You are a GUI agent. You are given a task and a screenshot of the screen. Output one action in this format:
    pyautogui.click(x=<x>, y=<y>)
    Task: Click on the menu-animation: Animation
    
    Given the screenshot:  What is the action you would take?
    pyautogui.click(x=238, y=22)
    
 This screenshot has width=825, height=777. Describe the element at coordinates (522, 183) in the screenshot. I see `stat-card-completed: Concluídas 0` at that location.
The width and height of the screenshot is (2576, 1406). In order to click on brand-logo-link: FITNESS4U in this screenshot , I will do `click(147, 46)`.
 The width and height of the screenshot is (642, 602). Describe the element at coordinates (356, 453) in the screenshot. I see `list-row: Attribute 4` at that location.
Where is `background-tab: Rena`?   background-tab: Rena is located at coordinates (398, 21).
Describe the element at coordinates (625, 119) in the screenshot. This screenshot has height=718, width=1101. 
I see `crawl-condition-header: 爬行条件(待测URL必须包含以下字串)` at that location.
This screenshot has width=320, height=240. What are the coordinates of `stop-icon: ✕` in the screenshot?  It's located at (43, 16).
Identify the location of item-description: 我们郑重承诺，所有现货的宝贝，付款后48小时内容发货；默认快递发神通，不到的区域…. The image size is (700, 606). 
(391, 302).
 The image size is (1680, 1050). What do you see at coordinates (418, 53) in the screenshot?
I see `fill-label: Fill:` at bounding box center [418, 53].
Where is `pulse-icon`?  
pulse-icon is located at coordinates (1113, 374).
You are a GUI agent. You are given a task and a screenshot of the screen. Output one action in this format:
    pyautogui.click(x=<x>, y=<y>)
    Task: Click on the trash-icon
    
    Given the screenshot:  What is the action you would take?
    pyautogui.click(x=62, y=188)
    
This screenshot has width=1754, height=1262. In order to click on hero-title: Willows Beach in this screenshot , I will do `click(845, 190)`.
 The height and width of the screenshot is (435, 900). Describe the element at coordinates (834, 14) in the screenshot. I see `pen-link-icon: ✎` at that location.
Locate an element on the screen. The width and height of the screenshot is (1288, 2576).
○ ○ ○ ○ ○ ○ ○
YOUR INSTRUCTIONS: Copy out the records from the line with "This screenshot has width=320, height=240." to the line with "pulse-icon is located", including both of those lines, and reproduce them precisely.

RESULT FOR THIS TASK:
This screenshot has width=320, height=240. What are the coordinates of `stop-icon: ✕` in the screenshot?  It's located at (43, 16).
Identify the location of item-description: 我们郑重承诺，所有现货的宝贝，付款后48小时内容发货；默认快递发神通，不到的区域…. The image size is (700, 606). 
(391, 302).
 The image size is (1680, 1050). What do you see at coordinates (418, 53) in the screenshot?
I see `fill-label: Fill:` at bounding box center [418, 53].
Where is `pulse-icon`?  
pulse-icon is located at coordinates (1113, 374).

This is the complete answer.